Global growth will be lower in 2025
Despite decline in uncertainty, global growth will be lower in 2025.

It is evident that in GDP growth, India would be an outlier with growth above 6 percent, far ahead of the next best growth rate of 4 percent projected for China. If we take the GDP growth rate for FY26, the consensus estimates for India is 6.5 percent.
Global and domestic macros facilitate FII buying
Despite the tensions between India and Pakistan, the market has been exhibiting surprising resilience. The fundamental reason for this resilience has been the sustained FII buying which, in turn, was supported by global macros. FIIs have been big sellers for many months and the big trigger for FII selling since the election of Donald Trump as the US president has been the sharp rise in the dollar index. The spike in the dollar index which peaked at 111 in mid-January 2025 triggered a momentum trade into the US equity and bonds which, in turn, led to massive selling in other markets. FII selling in India in January 2025 was a massive Rs 78,027 crore. With the decline in the dollar index since then FII selling also started declining. FII selling declined to Rs 34,574 crore in February and Rs 3,973 crore in March. President Trump’s reciprocal tariff declaration on 2nd April set alarm bells ringing in global trade and economic circles. The crash in global equity markets following the reciprocal tariff declaration was a clear message that the markets feared a sharp deceleration in global growth in general, and in US and Chinese growth in particular. The consensus that India would remain the fastest growing large economy with above 6 percent growth tilted the scales in favor of India. The RBI initiating a rate cutting cycle with two rate cuts and prospects for more is another shot in the arm for the stock market. Consequently, FIIs turned buyers in India with a net buy figure of Rs 4,223 crore in April. In May, up to 19th FIIs have bought equity for Rs 23,800 crore. This sustained FII buying has imparted resilience to the market. However, it is important to understand that FII flow is ‘hot money’ which can suddenly turn in response to global developments.

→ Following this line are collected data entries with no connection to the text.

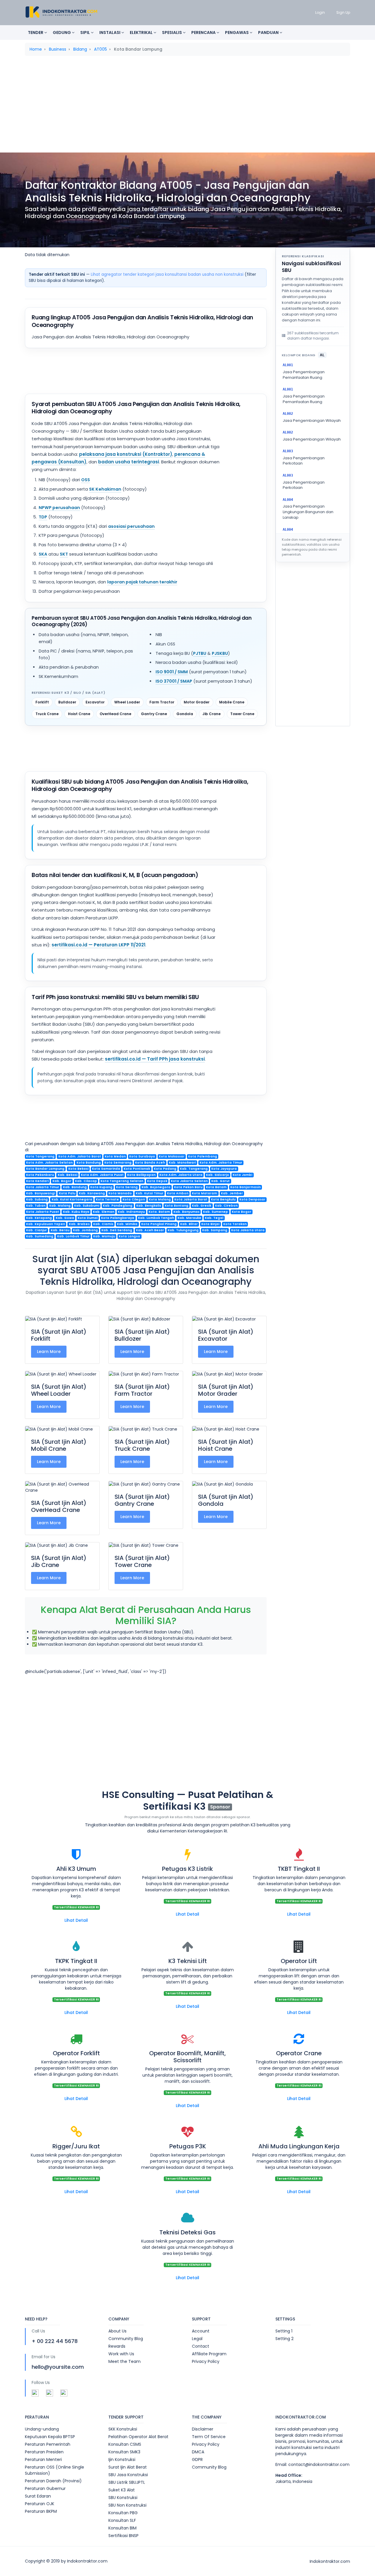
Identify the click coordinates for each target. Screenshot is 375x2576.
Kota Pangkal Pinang (159, 1224)
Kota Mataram (204, 1193)
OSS (85, 480)
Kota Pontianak (137, 1169)
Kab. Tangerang (194, 1169)
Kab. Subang (37, 1199)
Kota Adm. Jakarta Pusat (102, 1175)
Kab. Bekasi (67, 1175)
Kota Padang (165, 1169)
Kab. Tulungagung (183, 1230)
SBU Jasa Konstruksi (128, 2475)
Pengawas (237, 32)
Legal (197, 2339)
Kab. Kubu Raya (76, 1212)
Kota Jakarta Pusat (42, 1212)
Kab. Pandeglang (117, 1205)
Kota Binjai (210, 1224)
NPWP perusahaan (59, 508)
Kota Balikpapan (141, 1175)
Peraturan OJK (39, 2504)
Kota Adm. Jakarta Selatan (49, 1162)
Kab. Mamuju (104, 1236)
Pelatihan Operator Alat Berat (138, 2437)
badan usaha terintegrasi (128, 462)
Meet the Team (124, 2361)
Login (320, 12)
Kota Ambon (177, 1193)
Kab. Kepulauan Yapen (45, 1224)
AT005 (100, 49)
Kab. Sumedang (39, 1236)
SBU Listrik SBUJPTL (126, 2482)
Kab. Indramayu (131, 1212)
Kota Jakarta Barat (190, 1199)
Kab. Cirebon (226, 1205)
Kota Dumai (88, 1218)
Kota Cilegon (133, 1199)
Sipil (85, 32)
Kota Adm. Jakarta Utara (180, 1175)
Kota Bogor (241, 1212)
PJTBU (199, 653)
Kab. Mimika (127, 1224)
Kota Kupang (101, 1187)
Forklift (42, 702)
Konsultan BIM (122, 2528)
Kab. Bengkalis (148, 1205)
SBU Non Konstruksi (127, 2505)
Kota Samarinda (106, 1169)
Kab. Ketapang (39, 1218)
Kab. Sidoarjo (217, 1175)
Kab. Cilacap (86, 1181)
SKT (64, 554)
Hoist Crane (79, 713)
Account (200, 2331)
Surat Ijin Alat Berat (127, 2467)
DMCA (198, 2452)
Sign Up (343, 12)
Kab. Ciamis (103, 1224)
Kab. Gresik (201, 1205)
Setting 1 (283, 2331)
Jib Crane (211, 713)
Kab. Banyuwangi (40, 1193)
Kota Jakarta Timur (42, 1187)
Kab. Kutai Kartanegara (72, 1199)
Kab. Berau (60, 1230)
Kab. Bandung (75, 1187)
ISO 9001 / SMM (172, 672)
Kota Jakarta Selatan (189, 1181)
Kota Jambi (242, 1175)
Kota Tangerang (40, 1156)
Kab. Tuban (35, 1205)
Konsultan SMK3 (124, 2452)
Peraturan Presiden (44, 2452)
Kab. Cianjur (36, 1230)
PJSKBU (220, 653)
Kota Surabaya (142, 1156)
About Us (117, 2331)
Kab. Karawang (92, 1193)
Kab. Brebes (79, 1224)
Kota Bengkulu (223, 1199)
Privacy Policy (205, 2361)
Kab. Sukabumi (86, 1205)
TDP (43, 517)
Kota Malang (160, 1199)
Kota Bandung (88, 1162)
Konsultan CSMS (124, 2444)
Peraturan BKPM (41, 2511)
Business (57, 49)
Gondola (184, 713)
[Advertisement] (187, 106)
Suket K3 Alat (121, 2490)
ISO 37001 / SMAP (174, 681)
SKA (43, 554)
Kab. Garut (220, 1181)
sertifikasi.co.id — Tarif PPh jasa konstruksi (155, 1059)
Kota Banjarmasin (245, 1187)
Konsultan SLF (122, 2520)
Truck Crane (47, 713)
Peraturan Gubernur (45, 2488)
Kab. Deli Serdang (116, 1230)
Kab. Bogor (61, 1181)
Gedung (62, 32)
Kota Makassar (172, 1156)
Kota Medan (115, 1156)
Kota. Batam (159, 1212)
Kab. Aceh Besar (150, 1230)
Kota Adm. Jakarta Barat (79, 1156)
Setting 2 (284, 2339)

The challenge is the revival of earnings growth
The bull run which took the Nifty from the Covid low of 7511 in March 2020 to 26227 in September 2024 was fundamentally supported by earnings growth of above 20 percent CAGR during FY22 to FY24. The sharp correction from the 2024 September peak was triggered by the steep dip in Q2 FY25 GDP growth to 5.6 percent. The sharp dip in earnings growth to 6 percent in FY25 accelerated the market downtrend. If the market rally is to sustain, earnings growth revival is imperative. There are early signs of revenue and earnings recovery: GST collections for April are at a record high of 2.37 lakh crores. The PMI for April is impressive at 58.2 for manufacturing and 58.7 for services. Monsoon has been forecasted to be normal for this year, and this augurs well for food production and food inflation. CPI inflation (3.16 percent in April) remaining well within the RBI’s comfort zone of 4 percent will enable the MPC to cut rates at least twice more in this rate cutting cycle. This will support the stock market.
Trump’s disruptions might continue
Reciprocal tariffs have been paused for 90 days. If trade deals are not struck within this stipulated time, another round of uncertainty might emerge. There can be other Trump threats, too, like those relating to reshoring. Recently, responding to Apple’s plans to significantly scale up Apple’s production from India, Trump said, “Apple should make iPhones in the US, not in India.” In brief, Trump’s MAGA strategy is unlikely to stop with tariffs. President Trump is capable of much more disruptions.